D’entrée de jeu, il convient de mentionner que le projet de l’auteur souffre de quelques imprécisions. Souhaitant comprendre « comment s’articulait le mouvement des sans-emploi », il ne précise pas ce qu’il entend par l’« articulation » ni par le « mouvement ». S’agit-il d’une analyse des rapports entre ses diverses composantes, entre sa direction et sa base, entre ses participants et la société ? Quelle est son approche théorique, comment le concept de mouvement est-il pertinent ici, reprend-il, par exemple, la conception d’Alain Touraine des Mouvements sociaux d’aujourd’hui (1982) ? Le lecteur restera sur sa faim sur ces points pourtant essentiels à la démarche de l’auteur.
En introduction, l’auteur critique les historiens (sans les nommer) qui ont évalué l’impact du Parti communiste à la lumière de ses résultats électoraux ou de la faiblesse de ses effectifs. Or, si un parti n’a obtenu aucun résultat électoral significatif au cours des années 1930 et si ses effectifs ont stagné sinon régressé, notamment parmi les ouvriers francophones du Québec qu’il n’a jamais réussi à rallier, c’est peut-être que son impact a été négligeable. Mais Marsan veut nous amener à considérer le rôle des communistes dans le mouvement des sans-emploi, où les statistiques sur le membership et les victoires électorales ne font pas beaucoup de sens.
Passons rapidement sur les inévitables chiffres sur les salaires, le chômage, l’activité économique et la misère pendant la Crise, présentés dans le premier chapitre.

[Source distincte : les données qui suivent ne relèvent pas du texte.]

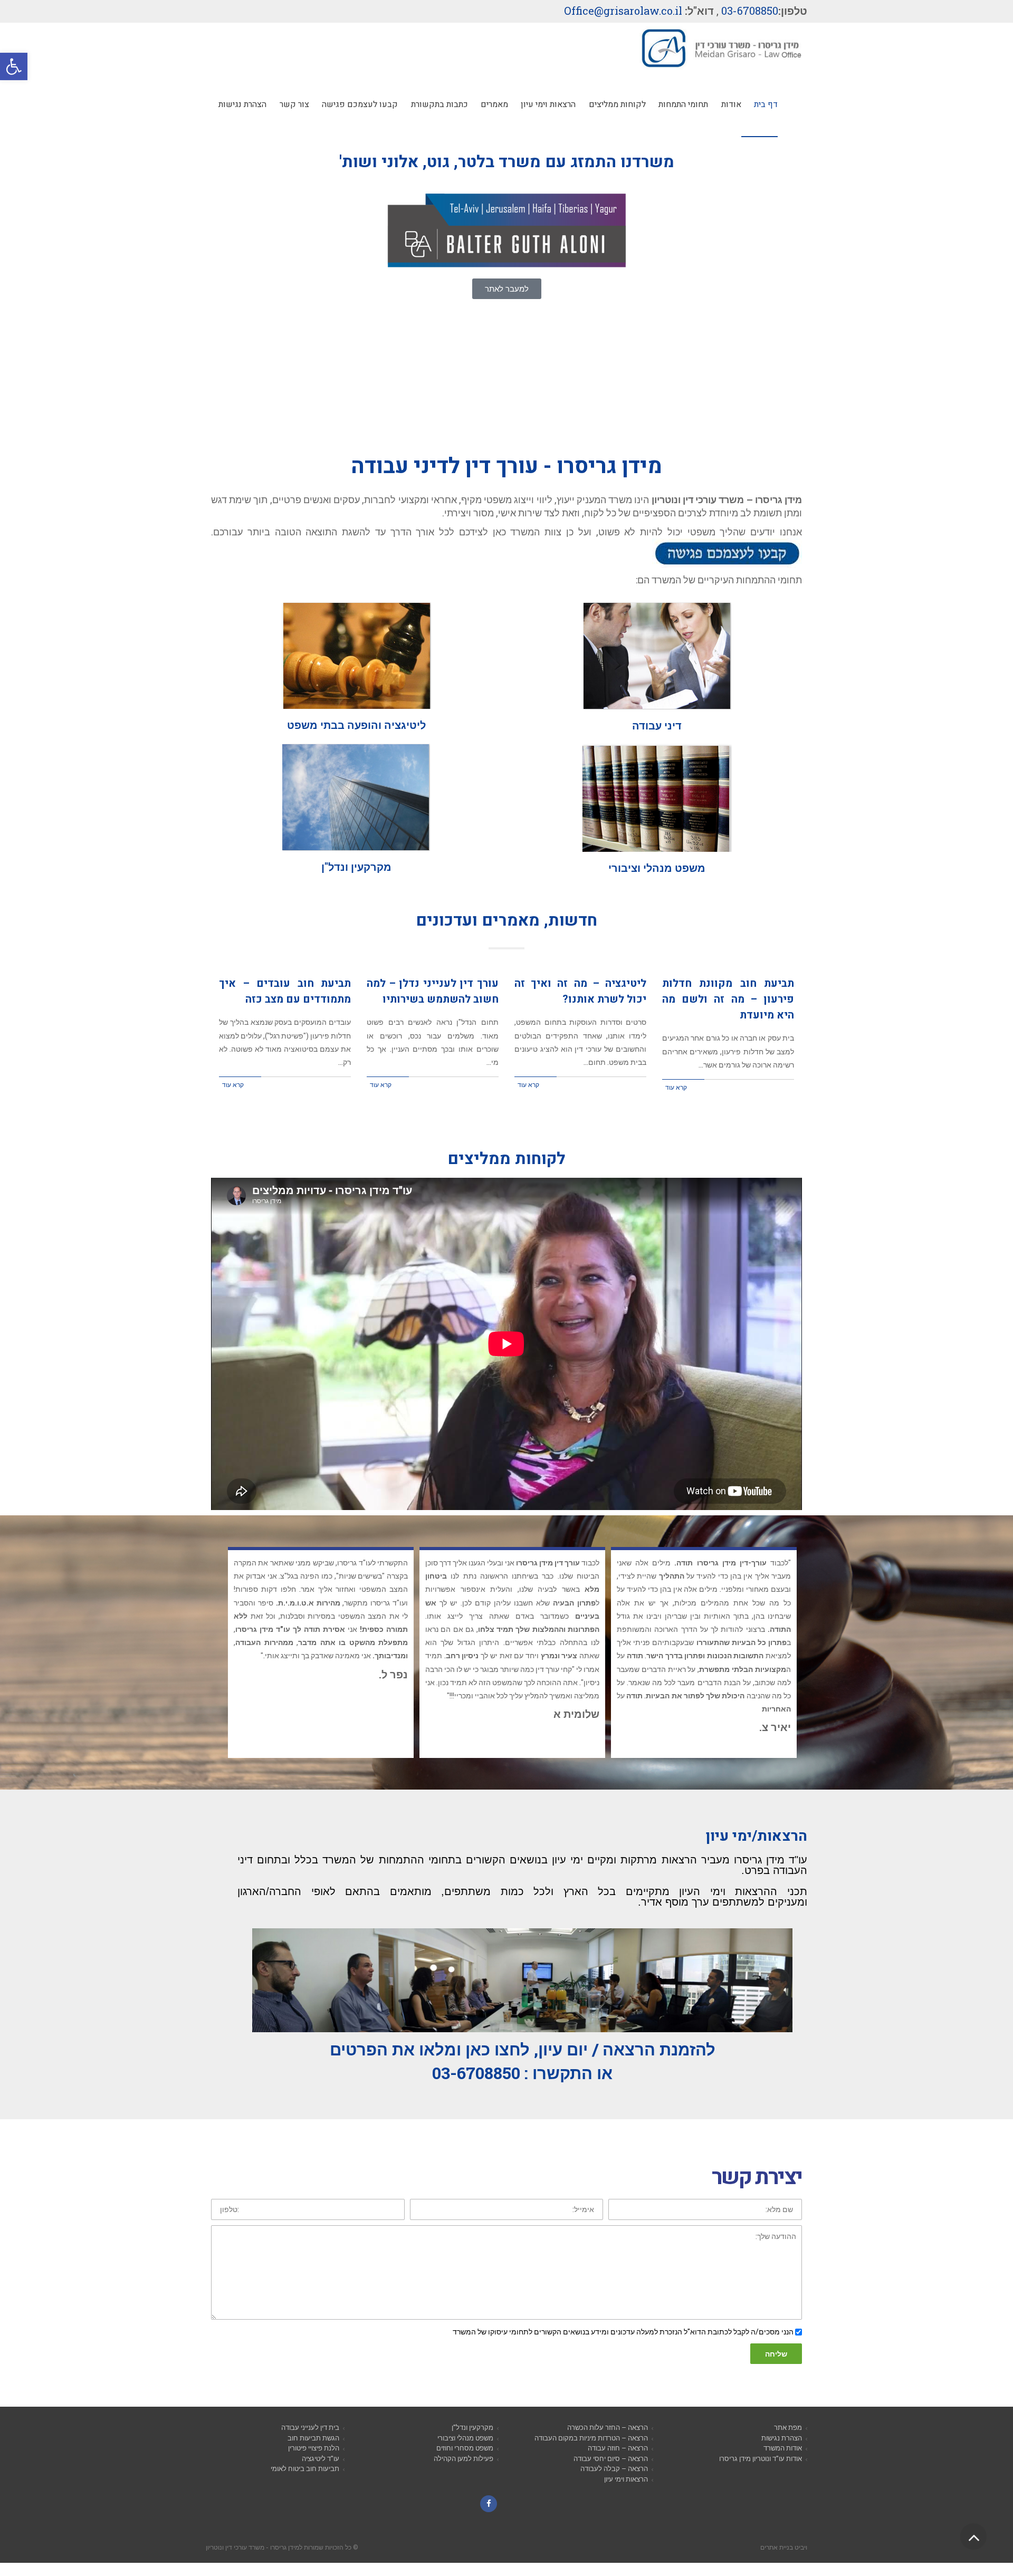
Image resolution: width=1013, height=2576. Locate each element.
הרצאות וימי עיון (626, 2495)
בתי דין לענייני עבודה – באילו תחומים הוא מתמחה (285, 991)
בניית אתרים (776, 2563)
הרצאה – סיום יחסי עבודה (611, 2474)
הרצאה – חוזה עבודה (618, 2463)
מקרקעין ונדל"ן (472, 2443)
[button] (13, 66)
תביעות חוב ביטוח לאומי (305, 2484)
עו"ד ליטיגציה (320, 2474)
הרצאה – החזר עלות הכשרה (607, 2443)
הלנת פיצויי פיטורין (313, 2463)
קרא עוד (676, 1071)
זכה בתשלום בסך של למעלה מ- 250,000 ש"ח (433, 991)
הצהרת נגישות (781, 2453)
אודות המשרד (782, 2463)
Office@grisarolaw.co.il (623, 10)
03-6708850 (749, 10)
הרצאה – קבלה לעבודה (614, 2484)
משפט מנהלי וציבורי (465, 2453)
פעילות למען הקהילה (463, 2474)
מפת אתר (788, 2443)
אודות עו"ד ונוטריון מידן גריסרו (760, 2474)
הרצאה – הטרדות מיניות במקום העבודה (591, 2453)
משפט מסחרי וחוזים (464, 2463)
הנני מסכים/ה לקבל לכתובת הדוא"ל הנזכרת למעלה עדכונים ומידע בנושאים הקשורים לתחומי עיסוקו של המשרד (623, 2347)
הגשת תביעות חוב (313, 2453)
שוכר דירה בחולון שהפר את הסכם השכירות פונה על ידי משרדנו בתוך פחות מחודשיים (580, 1007)
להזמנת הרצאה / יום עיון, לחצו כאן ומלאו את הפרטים (522, 2064)
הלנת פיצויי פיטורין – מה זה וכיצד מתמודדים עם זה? (728, 991)
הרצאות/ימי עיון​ (756, 1852)
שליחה (776, 2369)
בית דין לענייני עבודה (310, 2443)
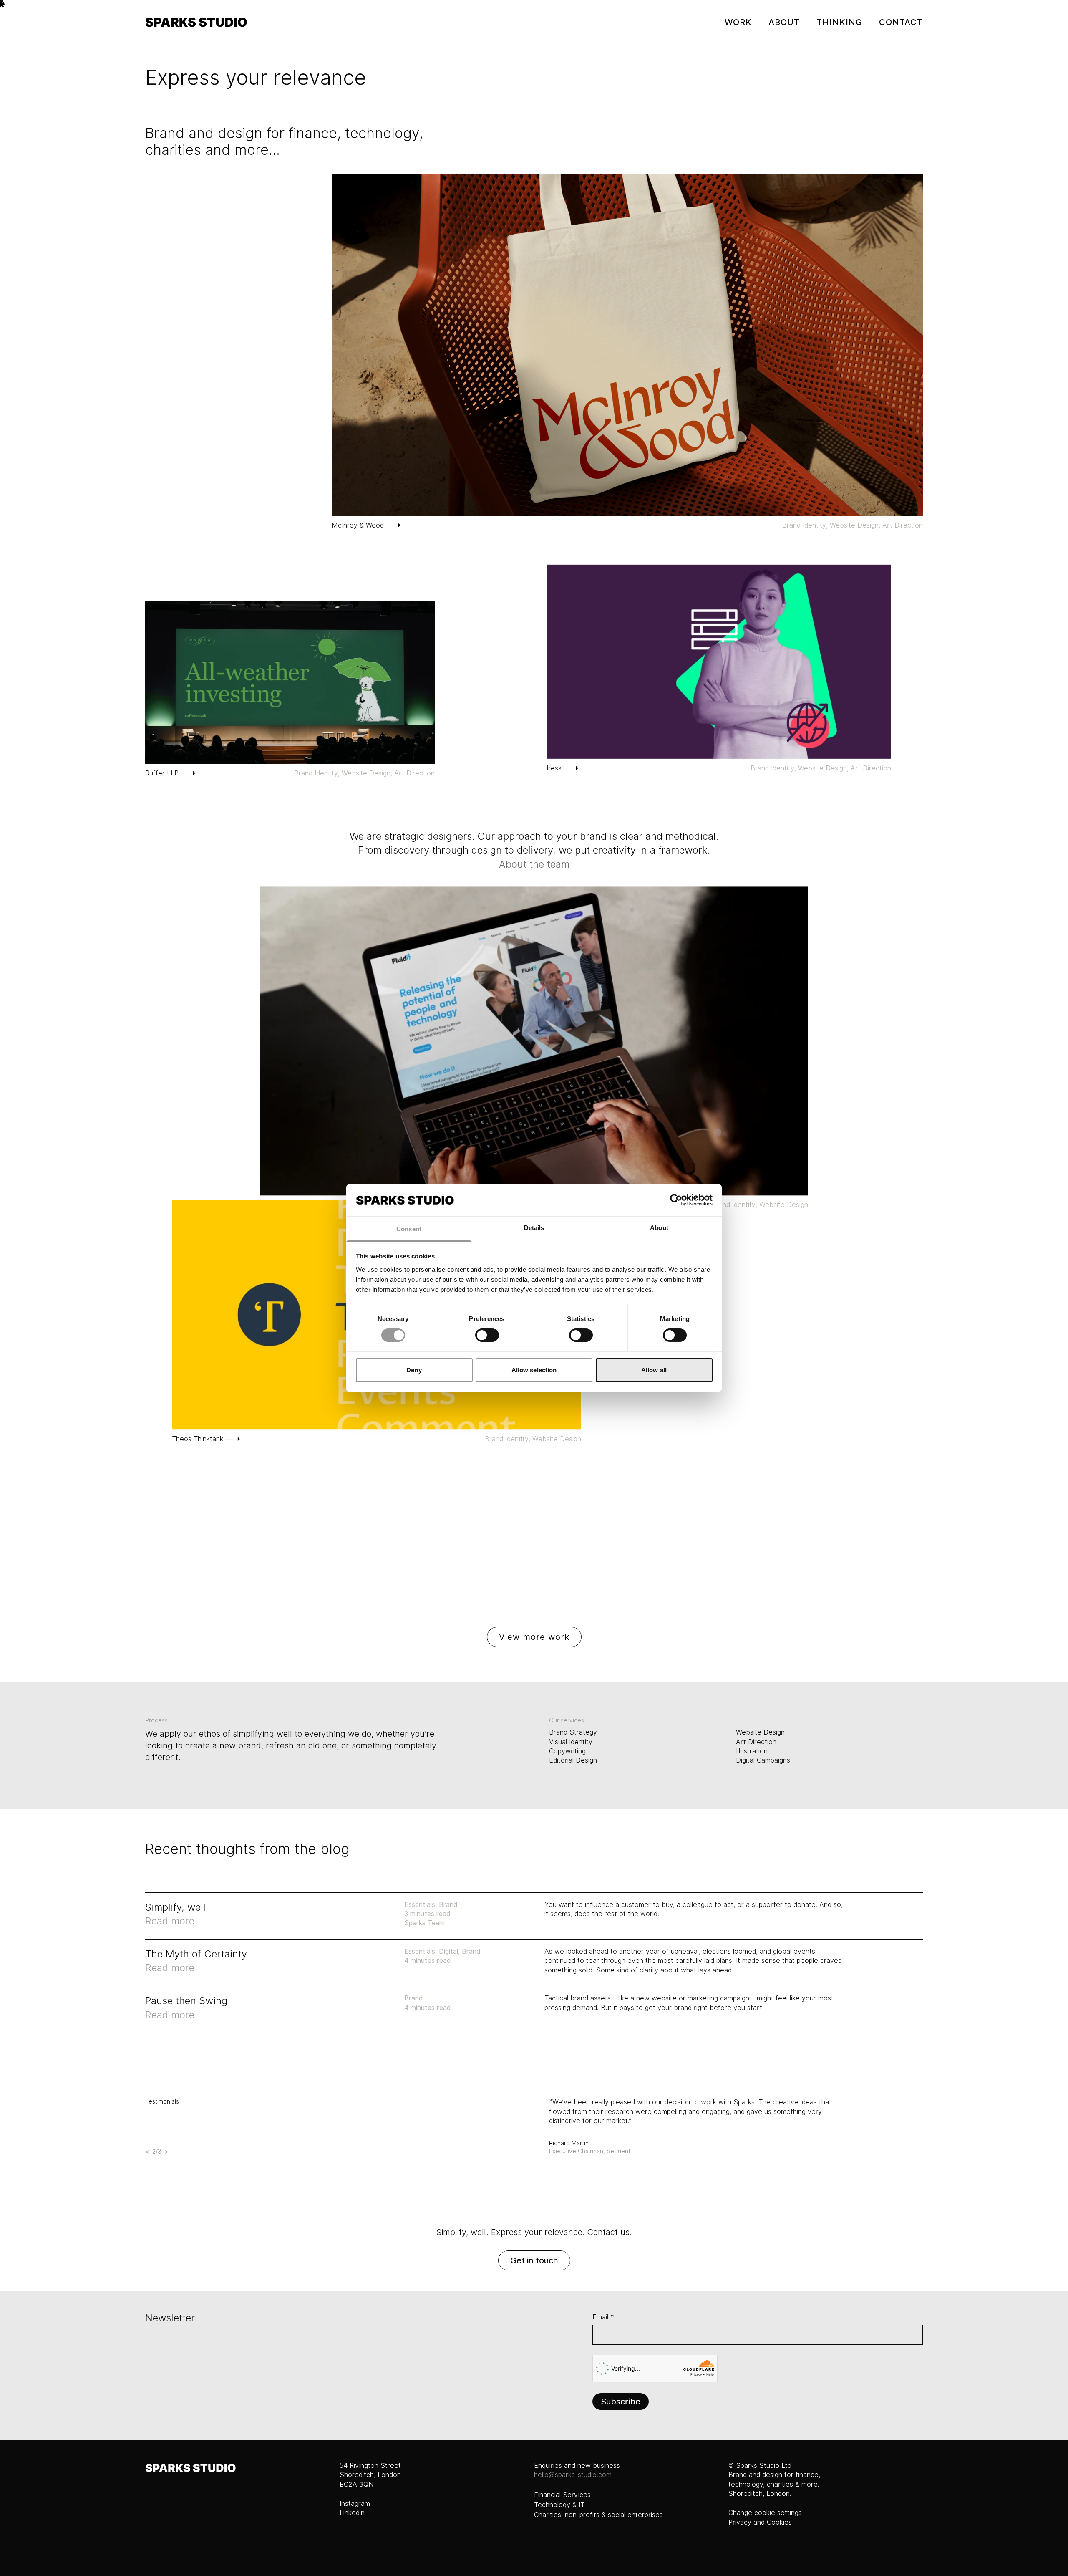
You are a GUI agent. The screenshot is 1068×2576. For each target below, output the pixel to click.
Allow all (654, 1370)
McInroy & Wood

Ce qui intéresse Marsan, c’est de mesurer l’impact des communistes dans le mouvement syndical et dans le mouvement des sans-emploi. Bien entendu, la marginale Ligue d’unité ouvrière (LUO), fondée par des communistes au Canada en 1929, est vue comme la seule organisation progressiste. L’auteur semble ignorer que des syndicats industriels regroupent les ouvriers sur des bases différentes des vieux syndicats de métier de l’American Federation of Labor, proposant une alternative progressiste, justement, au syndicalisme d’affaires. Mais le plus troublant dans cette glorification de l’action des communistes réside dans le refus de prendre en compte l’action des autres composantes du mouvement social qui intervenaient dans le combat des sans-emploi pour de meilleures conditions de vie et pour des secours plus appropriés à leur sort. Comme le dit Marsan, « sans entrer dans les détails » (p. 27), il effleure le rôle de la Cooperative Commonwealth Federation, de l’Association humanitaire et de l’Université ouvrière, qu’il classe à gauche, et celui des 76 Clubs ouvriers de la province qui sont relégués au rôle d’organismes de droite, voire fascisants, et il ne mentionne pas le rôle du Conseil des métiers et du travail de Montréal, pourtant fort actif sur le front du chômage.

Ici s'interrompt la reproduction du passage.